• [Instruction] Print the stretch from "Essentially, in lov_lock_sub_init, it" through "and reference them." in the Lustre lock deadlock text below, word for word.

• [Text]
'''
A number of updates here. Alexey L. provided a patch for Cray to test, and we confirmed it fixes the deadlock. (We've tested on Cray's version of 2.5, and on current master.)
I've attached that patch.
Essentially, in lov_lock_sub_init, it removes a for loop which has this comment on it:
/*
- Then, create sub-locks. Once at least one sub-lock was created,
- top-lock can be reached by other threads.
*/
Here's Alexey's explanation of the deadlock with a slight edit by me:
—
1) client1 has a full set of locks for a file
{ stripe1, stripe2, stripe3}
, client2 has no locks.
2) client1 finished an io and put locks to inactive states,
so client2 is able to take 2 of 3 locks from client1 and reference them.
3) client1 enters new IO loop (different process)
and start to take a lock quorum - in top lock allocation time
it finds a stripe3 lock in cache and holds it.
4) client2 tries to take a stripe3 lock but
it's protected by hold flag now and BL AST ignored
(just mark a lock a callback pending).
client2 enters the waiting for grant loop.
5) client1 enter to lock enqueue loop to take a stripe1 lock,
but client2 can't return that lock because it referenced.
... so deadlock.
—
This patch removes sub lock creation from lov_lock_sub_init.
If sub locks are not created in lov_lock_sub_init,
they are created in the enqueue process. This avoids the
deadlock described above by avoiding step 3.
—
We've run our general Lustre IO performance test suite (multiple clients, various IO patterns, various stripe counts) and weren't able to measure any difference between with the patch and without the patch.
We're currently running it through sanity and some other stress testing.
Going forward, we're wondering if this is expected to be the final version of the patch. Essentially, this fixes the problem with this performance optimization by removing the optimization. As far as I can tell, the optimization seems to be basically allowing better re-use of cl_locks, and as I understand it, caching & re-use of cl_locks is slated for removal in the upcoming CLIO simplification anyway.
So it seems like it may be OK to leave this optimization out.
Is this the plan, or is the hope for a patch that actually fixes the performance optimization rather than removes it?
This is a duplicate of:
https://jira.hpdd.intel.com/browse/LU-4381
'''
• [Information provided]
'''
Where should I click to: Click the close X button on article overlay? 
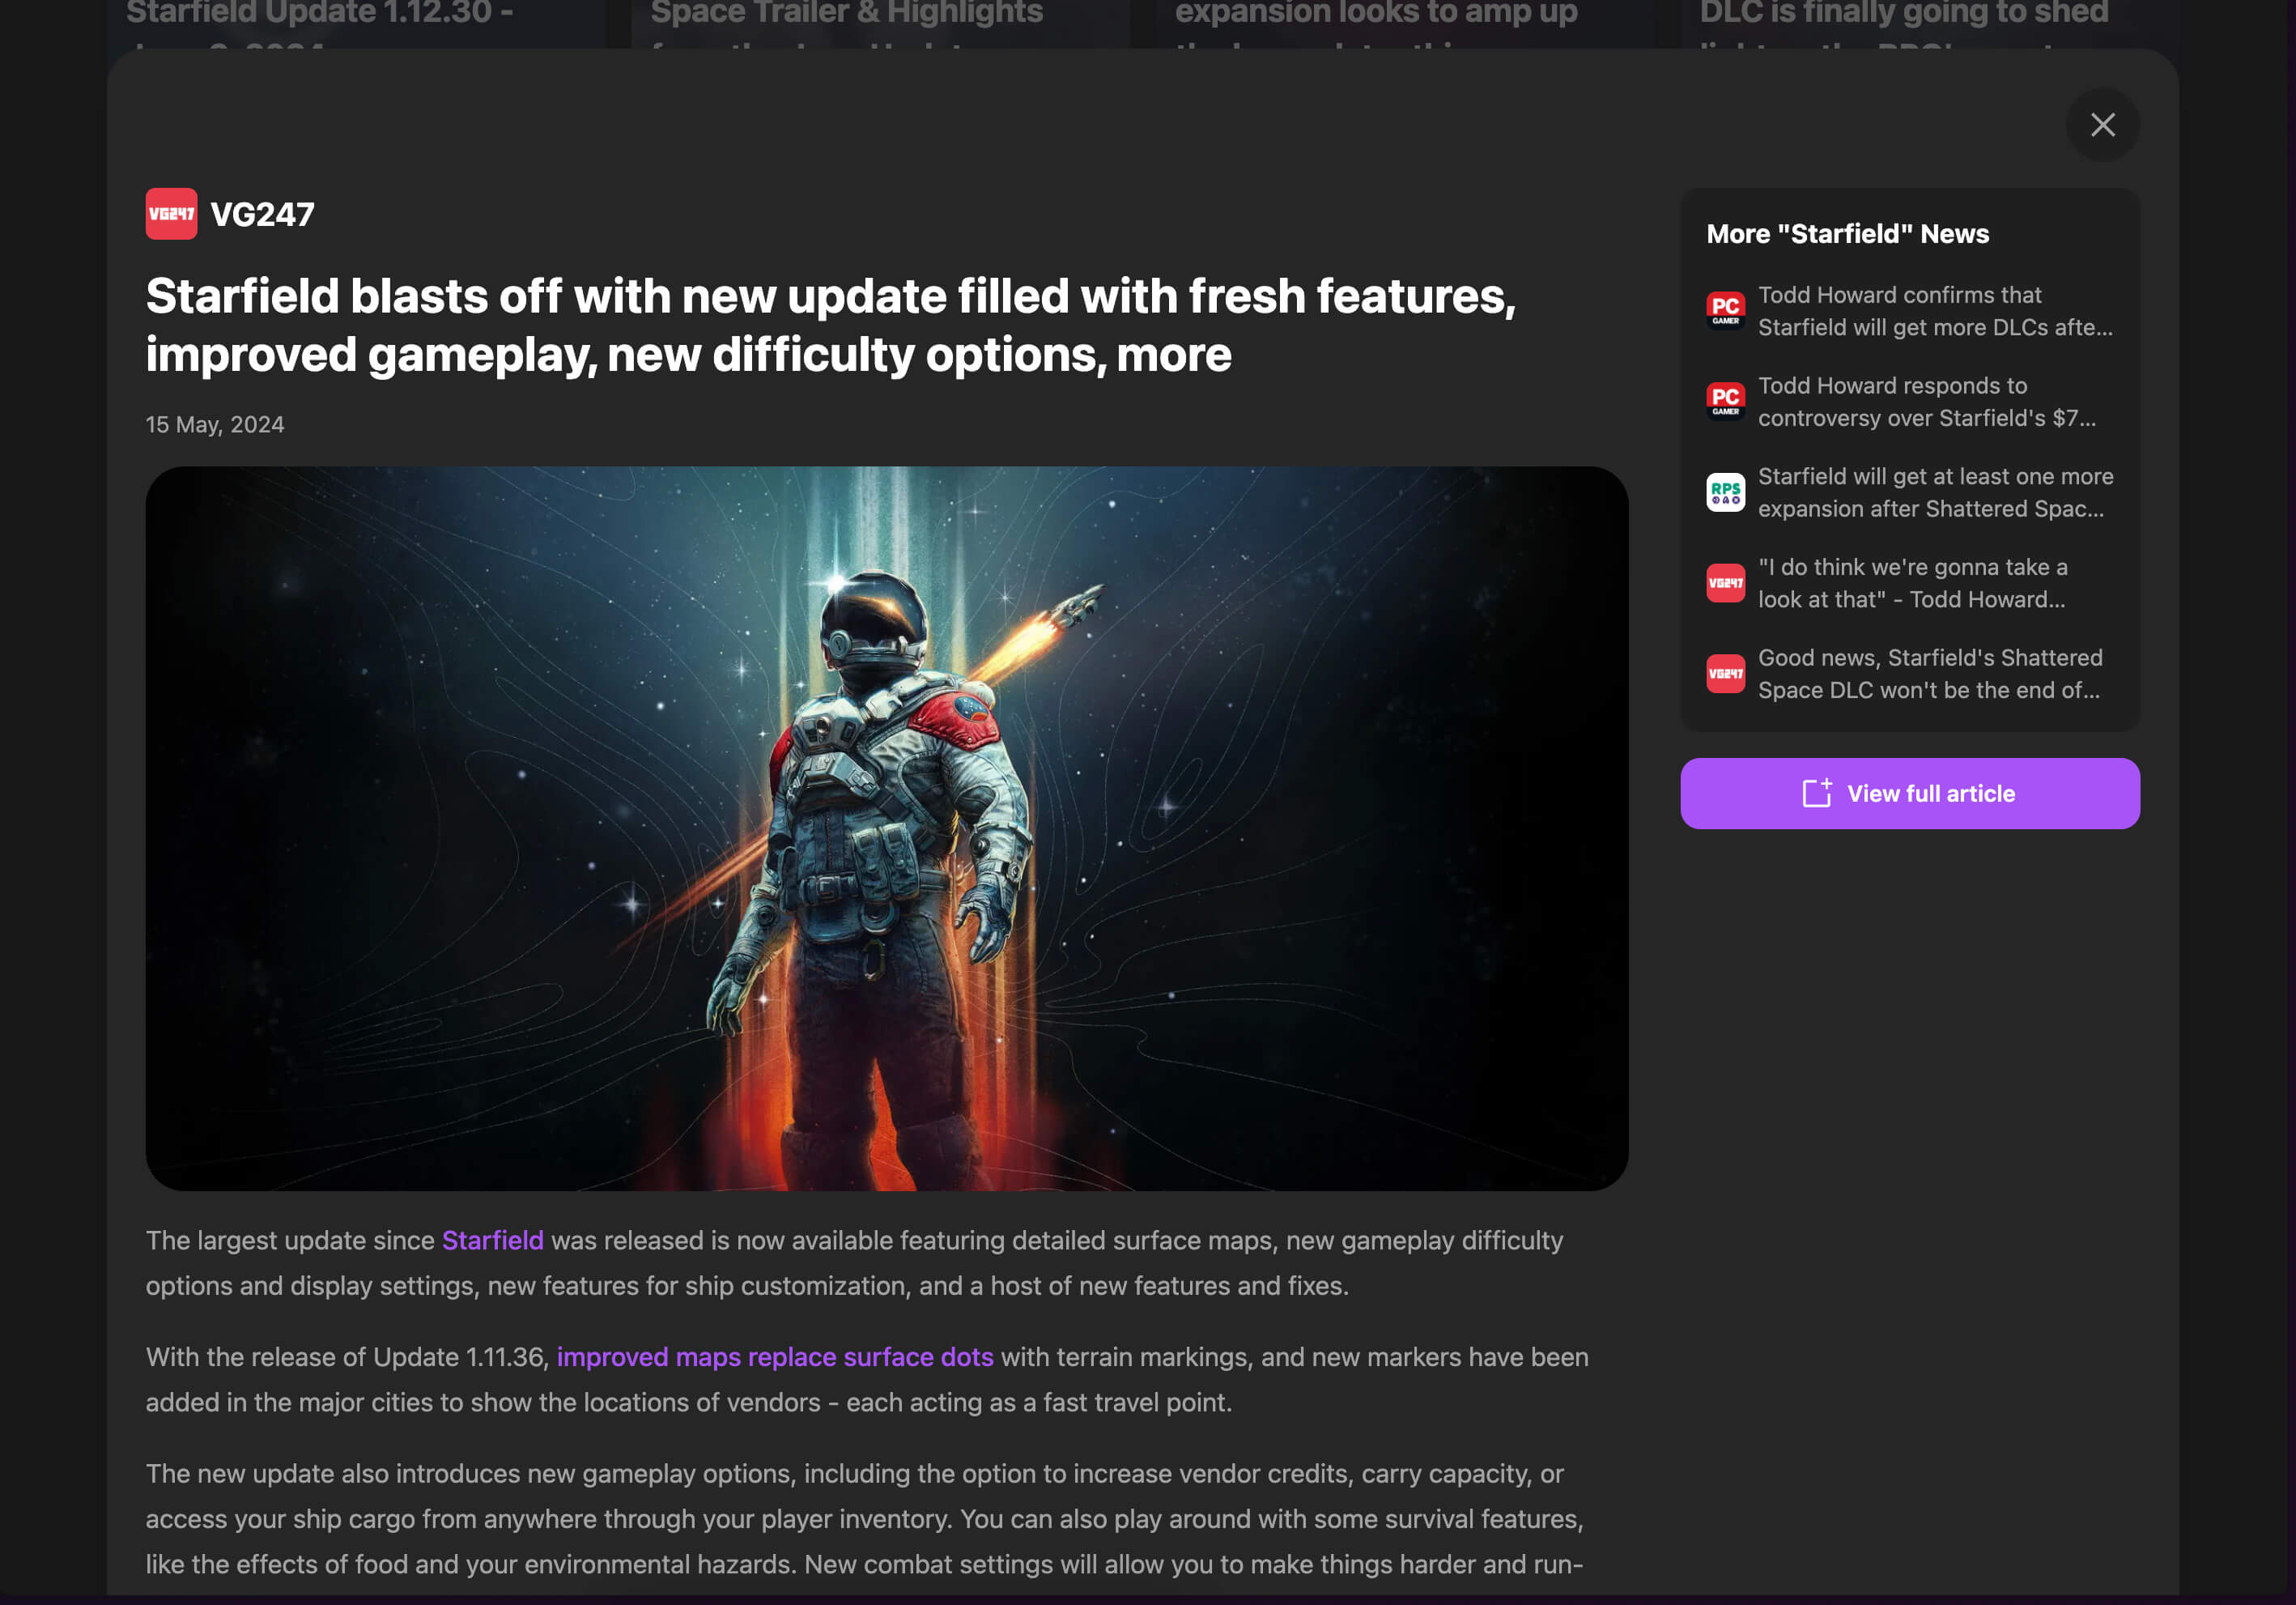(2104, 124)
'''
'''
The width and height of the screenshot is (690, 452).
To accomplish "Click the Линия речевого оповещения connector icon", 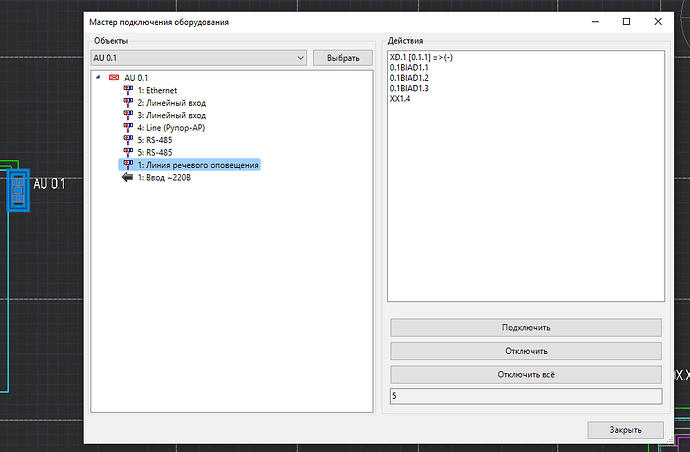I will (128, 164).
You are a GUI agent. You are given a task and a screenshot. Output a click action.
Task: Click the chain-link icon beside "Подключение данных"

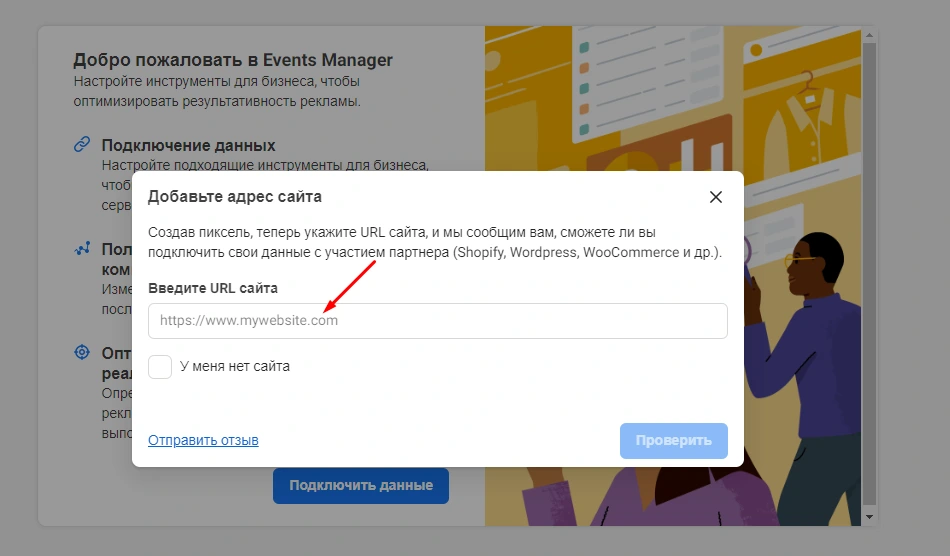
'''
• [Full solution]
Essentially, in lov_lock_sub_init, it removes a for loop which has this comment on it:
/*
- Then, create sub-locks. Once at least one sub-lock was created,
- top-lock can be reached by other threads.
*/
Here's Alexey's explanation of the deadlock with a slight edit by me:
—
1) client1 has a full set of locks for a file
{ stripe1, stripe2, stripe3}
, client2 has no locks.
2) client1 finished an io and put locks to inactive states,
so client2 is able to take 2 of 3 locks from client1 and reference them.